There are a few different techniques for motif discovery. These algorithms only find statistically significant sequences, not necessarily biologically relevant sequences. focused approach – assemble a set of sequences and search for over-represented patterns in the sequence relative to a baseline or background sequence - focused discriminative approach – assemble two sets of sequences and look for over-represented patterns in one of the sets - phylogenetic approach – uses sequence conservation information about the sequences in a single input set - whole-genome approach – looks for over-represented, conserved patterns in multiple alignments of the genomes of 2+ species Application of motif discovery algorithms follows the same few general steps regardless of the algorithm - Assemble the set by selecting relevant target sequences. How you assemble your input sequence set depends on the types of motifs you’re looking for and where you expect them to occur. First, we cluster amino acid sequences or other sequences based on information about coexpression, cobining, function, environment, or orthology, and then we extract relevant sequences - Clean the set by masking or removing “noise” - Run the motif discovery algorithm - Evaluate the results of the algorithm through an investigation of the biological function and relevance of the motifs the algorithm returns Sequence motif discovery algorithms are limited in a few ways. Motif discovery is basically a “needle-in-a-haystack” endeavour, where the motif is the needle and the sequences are the haystack. Because of this, it’s almost impossible to find motifs if they’re not overrepresented in the input set. Less common motifs are essentially lost as a result. Structural motifs require a bit more effort as a result of the non-continuous nature of the amino acid sequences that make up the total motif, and require a completely natively folded protein structure for identification.
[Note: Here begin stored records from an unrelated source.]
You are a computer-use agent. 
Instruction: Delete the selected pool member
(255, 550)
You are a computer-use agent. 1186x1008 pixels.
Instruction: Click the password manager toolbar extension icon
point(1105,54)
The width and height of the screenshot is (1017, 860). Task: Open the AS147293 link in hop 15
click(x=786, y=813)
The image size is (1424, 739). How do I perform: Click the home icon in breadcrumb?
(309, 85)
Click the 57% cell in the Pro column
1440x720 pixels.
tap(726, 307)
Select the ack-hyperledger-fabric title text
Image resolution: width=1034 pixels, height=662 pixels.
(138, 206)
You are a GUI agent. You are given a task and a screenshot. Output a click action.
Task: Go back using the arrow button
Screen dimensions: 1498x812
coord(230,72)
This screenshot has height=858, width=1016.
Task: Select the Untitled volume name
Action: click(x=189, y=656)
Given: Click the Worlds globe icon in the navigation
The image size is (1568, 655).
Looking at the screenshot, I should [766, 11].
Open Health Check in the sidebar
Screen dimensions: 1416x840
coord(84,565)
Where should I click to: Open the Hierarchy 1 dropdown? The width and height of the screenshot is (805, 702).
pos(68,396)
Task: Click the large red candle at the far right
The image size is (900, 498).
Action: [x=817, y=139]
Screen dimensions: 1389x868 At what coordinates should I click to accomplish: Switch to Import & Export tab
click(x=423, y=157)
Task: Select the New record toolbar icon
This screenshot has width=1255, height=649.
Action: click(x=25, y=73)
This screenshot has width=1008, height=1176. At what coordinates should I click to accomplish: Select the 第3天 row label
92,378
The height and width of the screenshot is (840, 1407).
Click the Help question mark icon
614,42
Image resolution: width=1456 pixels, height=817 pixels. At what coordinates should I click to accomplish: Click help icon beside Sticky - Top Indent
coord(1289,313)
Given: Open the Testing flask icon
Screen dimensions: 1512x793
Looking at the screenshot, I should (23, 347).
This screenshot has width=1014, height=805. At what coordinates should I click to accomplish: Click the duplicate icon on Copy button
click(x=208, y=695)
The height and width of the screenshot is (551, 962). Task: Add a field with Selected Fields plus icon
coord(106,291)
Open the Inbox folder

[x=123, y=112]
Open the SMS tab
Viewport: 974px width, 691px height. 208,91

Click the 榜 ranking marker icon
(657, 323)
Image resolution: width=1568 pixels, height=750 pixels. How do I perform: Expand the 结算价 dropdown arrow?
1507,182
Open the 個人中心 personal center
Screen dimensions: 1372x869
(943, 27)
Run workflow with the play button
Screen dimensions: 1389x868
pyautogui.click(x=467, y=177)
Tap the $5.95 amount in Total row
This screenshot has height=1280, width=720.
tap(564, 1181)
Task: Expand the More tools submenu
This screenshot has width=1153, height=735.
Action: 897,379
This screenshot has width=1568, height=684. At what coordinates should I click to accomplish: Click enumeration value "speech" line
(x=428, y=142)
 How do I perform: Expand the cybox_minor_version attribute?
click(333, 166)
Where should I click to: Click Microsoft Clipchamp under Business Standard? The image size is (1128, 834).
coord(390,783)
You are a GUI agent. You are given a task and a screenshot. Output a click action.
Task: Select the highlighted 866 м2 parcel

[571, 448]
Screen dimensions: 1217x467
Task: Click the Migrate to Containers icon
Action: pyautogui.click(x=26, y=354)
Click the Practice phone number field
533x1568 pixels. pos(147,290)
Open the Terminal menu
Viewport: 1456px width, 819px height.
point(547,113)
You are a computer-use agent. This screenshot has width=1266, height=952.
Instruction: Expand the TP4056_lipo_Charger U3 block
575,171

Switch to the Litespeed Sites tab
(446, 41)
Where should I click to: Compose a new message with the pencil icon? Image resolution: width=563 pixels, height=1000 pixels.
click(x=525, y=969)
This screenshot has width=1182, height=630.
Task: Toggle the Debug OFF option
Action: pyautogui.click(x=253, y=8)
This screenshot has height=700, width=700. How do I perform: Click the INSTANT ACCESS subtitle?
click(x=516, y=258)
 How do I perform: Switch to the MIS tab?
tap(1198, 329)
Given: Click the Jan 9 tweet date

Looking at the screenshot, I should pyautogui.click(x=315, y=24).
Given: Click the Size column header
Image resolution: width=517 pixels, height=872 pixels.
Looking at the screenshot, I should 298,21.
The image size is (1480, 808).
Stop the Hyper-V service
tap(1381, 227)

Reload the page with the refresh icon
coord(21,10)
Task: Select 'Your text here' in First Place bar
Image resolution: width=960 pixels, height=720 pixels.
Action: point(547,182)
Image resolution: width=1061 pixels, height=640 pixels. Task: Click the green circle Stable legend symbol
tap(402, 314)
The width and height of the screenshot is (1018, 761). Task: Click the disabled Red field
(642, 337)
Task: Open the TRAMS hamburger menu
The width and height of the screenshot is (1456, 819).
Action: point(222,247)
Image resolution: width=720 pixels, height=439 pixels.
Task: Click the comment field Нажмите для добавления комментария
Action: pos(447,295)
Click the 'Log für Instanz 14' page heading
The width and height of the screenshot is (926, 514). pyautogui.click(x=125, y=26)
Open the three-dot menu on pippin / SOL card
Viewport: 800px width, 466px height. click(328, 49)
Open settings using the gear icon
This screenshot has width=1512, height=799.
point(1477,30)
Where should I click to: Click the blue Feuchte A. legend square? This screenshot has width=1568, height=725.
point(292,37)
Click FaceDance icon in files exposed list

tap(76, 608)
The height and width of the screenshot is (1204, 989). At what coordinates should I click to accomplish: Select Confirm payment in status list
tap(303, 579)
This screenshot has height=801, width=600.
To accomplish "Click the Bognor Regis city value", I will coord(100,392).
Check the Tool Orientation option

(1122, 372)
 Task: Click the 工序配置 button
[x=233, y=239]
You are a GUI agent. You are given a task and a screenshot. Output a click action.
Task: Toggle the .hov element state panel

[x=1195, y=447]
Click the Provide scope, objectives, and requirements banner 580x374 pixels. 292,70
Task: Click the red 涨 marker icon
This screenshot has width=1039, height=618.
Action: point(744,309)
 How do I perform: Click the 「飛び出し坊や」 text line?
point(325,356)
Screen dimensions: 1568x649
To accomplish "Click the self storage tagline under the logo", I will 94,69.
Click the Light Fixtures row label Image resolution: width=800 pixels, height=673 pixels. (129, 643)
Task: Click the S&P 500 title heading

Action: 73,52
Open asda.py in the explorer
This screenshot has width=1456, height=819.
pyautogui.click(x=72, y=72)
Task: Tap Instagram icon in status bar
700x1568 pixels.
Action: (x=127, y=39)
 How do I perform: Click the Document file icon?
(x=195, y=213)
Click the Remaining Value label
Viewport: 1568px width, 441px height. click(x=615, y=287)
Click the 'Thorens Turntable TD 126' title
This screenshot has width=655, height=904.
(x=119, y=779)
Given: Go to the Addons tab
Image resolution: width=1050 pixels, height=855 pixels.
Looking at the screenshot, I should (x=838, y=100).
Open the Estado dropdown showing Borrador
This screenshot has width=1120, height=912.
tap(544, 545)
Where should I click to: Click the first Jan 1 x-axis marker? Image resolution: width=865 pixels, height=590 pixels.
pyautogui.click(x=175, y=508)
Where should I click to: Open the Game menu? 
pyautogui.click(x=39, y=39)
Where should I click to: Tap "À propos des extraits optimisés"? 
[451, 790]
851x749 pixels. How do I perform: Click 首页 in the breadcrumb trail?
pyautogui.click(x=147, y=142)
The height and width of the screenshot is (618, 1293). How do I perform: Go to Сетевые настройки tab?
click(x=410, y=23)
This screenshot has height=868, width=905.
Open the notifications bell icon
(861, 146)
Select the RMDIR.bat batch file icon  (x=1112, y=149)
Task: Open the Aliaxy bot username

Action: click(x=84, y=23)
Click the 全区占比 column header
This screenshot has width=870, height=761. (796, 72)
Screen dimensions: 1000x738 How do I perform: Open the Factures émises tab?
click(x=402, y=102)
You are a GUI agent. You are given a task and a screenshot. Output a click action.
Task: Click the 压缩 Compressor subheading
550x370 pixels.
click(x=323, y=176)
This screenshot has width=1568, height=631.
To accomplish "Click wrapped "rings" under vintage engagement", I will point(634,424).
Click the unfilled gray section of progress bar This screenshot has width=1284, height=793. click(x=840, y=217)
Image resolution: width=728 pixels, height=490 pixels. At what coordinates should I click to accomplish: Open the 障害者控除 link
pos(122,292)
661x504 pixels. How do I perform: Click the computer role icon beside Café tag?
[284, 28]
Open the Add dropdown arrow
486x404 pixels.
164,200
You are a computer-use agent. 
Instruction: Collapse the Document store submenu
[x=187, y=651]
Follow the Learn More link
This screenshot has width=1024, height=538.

This can be time-intensive and difficult to obtain, and it is this gap in knowledge that Alphafold seeks to bridge.
Structural Motif Discovery. Image source: https://www.rcsb.org/docs/search-and-browse/advanced-search/structure-motif-search
Sequence and structure-based motif identification methods are limited by the fact that a single motif could be represented by many different binding patterns or that biologically relevant motifs might not exist as a contiguous amino acid sequence within a larger polypeptide chain due to protein folding that creates different protein domains.